What needs to be done: Would you retype the whole listing verbatim, keeping pictures out of it?

● ● ● ●

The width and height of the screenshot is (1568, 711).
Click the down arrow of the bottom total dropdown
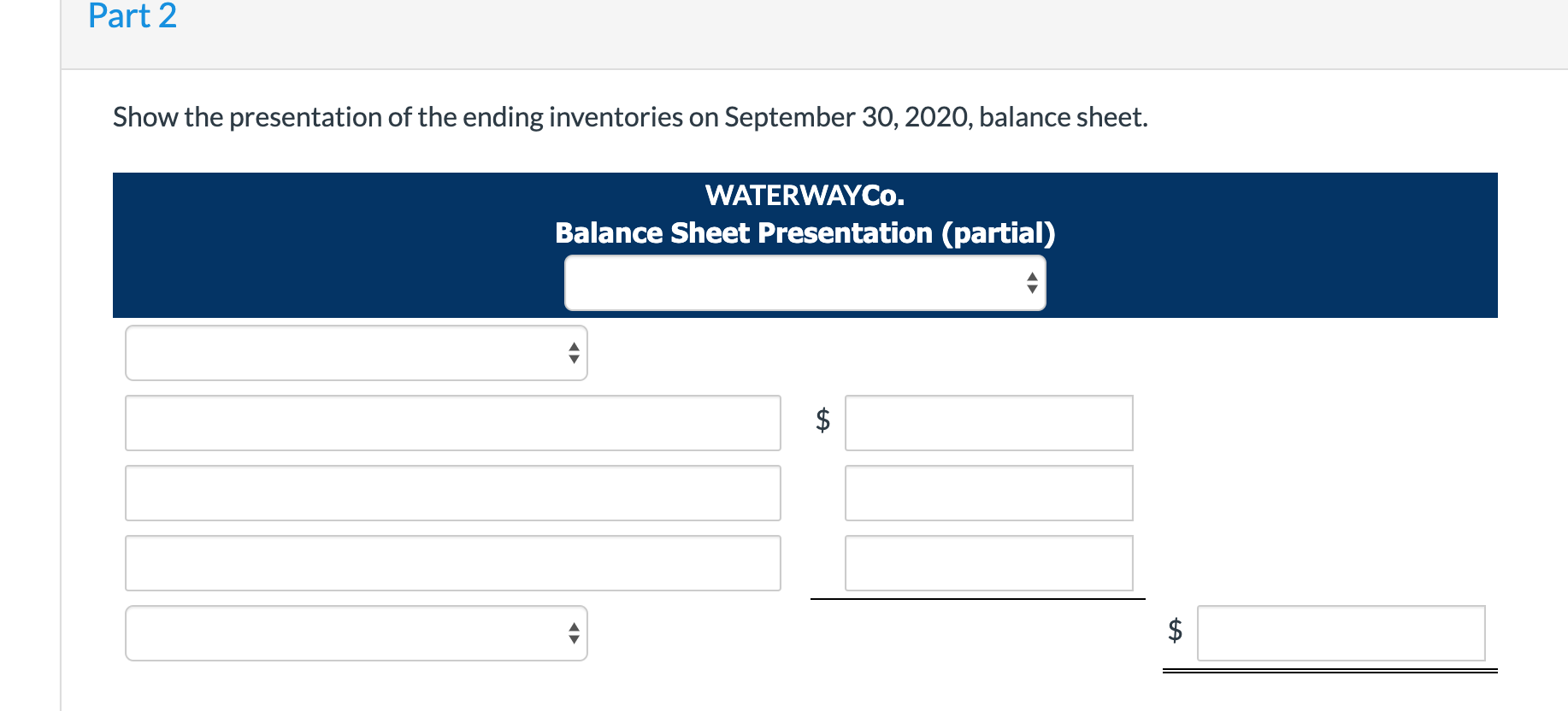(x=575, y=638)
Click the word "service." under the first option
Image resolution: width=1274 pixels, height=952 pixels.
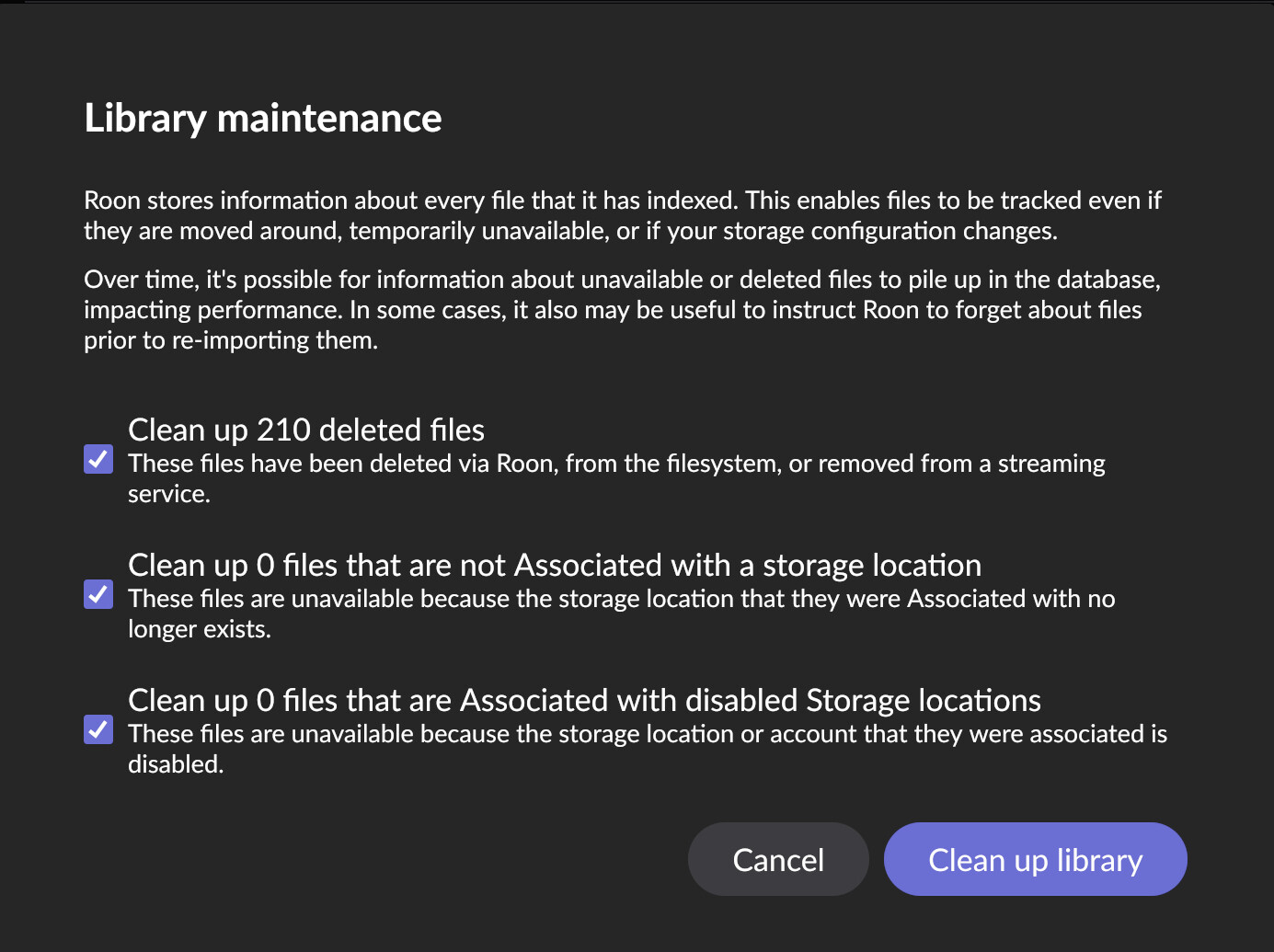[169, 494]
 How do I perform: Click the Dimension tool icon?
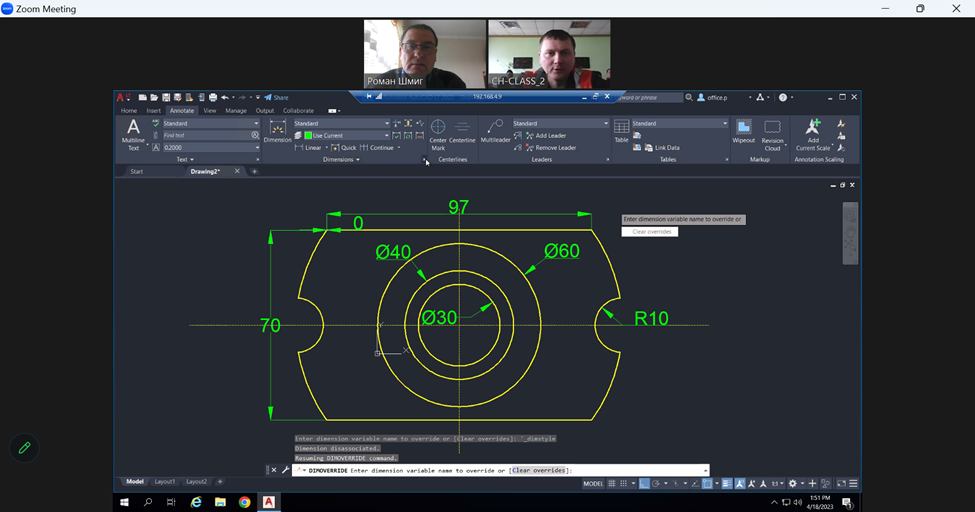point(277,130)
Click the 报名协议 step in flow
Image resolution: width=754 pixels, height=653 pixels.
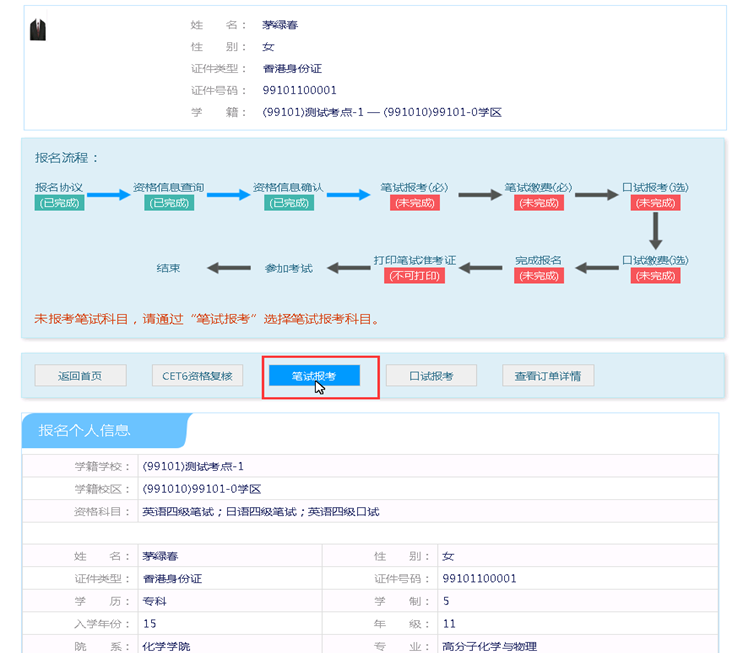coord(60,187)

● ● ● ●

Solution for this exercise:
The width and height of the screenshot is (1568, 711).
Click the down arrow of the bottom total dropdown
(x=575, y=638)
Click the word "service." under the first option
Image resolution: width=1274 pixels, height=952 pixels.
[169, 494]
 How do I perform: Click the Dimension tool icon?
point(277,130)
Click the 报名协议 step in flow
Image resolution: width=754 pixels, height=653 pixels.
coord(60,187)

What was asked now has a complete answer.